Task material Block Start

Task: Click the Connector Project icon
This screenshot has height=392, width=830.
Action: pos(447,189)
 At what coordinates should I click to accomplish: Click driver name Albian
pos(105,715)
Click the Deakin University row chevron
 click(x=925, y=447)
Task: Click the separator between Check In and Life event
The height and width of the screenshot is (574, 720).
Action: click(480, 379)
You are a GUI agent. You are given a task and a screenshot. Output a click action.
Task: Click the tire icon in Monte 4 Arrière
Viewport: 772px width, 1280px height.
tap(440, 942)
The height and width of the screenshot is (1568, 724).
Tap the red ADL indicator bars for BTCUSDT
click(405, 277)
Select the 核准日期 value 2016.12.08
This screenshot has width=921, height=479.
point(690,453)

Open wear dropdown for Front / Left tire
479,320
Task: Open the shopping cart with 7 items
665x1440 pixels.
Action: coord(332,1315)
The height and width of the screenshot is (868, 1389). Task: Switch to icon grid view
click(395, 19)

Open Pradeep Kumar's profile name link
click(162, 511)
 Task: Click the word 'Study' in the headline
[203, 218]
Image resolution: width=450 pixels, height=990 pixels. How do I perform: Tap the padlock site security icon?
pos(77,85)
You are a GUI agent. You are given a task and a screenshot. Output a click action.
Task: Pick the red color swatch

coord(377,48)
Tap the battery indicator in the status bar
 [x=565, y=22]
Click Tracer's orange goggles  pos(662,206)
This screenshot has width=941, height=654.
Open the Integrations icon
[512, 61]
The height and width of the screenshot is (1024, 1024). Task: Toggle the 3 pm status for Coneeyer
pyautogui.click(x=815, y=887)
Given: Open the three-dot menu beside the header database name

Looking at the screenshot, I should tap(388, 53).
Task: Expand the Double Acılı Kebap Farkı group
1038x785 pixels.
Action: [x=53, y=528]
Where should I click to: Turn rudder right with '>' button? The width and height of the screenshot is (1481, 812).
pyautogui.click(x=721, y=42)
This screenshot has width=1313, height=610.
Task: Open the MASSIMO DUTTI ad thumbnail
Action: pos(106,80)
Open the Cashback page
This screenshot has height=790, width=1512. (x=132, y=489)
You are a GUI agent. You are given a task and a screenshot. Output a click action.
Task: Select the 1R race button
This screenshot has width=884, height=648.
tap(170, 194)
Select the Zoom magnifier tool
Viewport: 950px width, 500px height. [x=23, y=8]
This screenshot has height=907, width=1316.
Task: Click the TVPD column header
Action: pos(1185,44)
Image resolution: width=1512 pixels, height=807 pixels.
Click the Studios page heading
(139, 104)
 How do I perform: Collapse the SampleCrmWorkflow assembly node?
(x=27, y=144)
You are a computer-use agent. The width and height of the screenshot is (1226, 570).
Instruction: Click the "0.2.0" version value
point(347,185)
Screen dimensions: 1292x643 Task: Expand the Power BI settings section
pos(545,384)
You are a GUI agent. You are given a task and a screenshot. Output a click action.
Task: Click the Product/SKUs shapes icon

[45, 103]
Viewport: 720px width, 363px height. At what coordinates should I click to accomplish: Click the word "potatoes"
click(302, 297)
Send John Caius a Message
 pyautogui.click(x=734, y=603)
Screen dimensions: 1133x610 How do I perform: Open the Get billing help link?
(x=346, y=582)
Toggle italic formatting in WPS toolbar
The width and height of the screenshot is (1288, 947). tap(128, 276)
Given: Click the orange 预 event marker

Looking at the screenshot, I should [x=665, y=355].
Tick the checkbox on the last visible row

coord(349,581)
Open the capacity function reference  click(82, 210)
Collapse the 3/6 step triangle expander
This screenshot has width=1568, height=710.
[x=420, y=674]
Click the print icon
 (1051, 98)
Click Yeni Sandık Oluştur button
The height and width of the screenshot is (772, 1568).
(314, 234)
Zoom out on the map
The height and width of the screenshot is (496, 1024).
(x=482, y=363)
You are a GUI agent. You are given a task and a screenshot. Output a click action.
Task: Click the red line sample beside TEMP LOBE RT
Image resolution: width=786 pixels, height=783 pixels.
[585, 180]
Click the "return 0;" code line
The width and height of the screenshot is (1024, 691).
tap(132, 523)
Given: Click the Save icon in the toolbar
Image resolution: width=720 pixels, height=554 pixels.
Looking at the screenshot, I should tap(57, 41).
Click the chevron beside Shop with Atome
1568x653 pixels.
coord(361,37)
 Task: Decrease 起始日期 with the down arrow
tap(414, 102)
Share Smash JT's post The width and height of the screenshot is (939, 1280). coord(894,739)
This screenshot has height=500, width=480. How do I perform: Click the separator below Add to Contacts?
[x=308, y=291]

Task material Block End

● **Activity**: Lines from the start of the records through the one containing "Task: Click the separator" are what should be retyped, exactly and in full, both ends included.

● **Output**:
Task: Click the Connector Project icon
This screenshot has height=392, width=830.
Action: pos(447,189)
 At what coordinates should I click to accomplish: Click driver name Albian
pos(105,715)
Click the Deakin University row chevron
 click(x=925, y=447)
Task: Click the separator between Check In and Life event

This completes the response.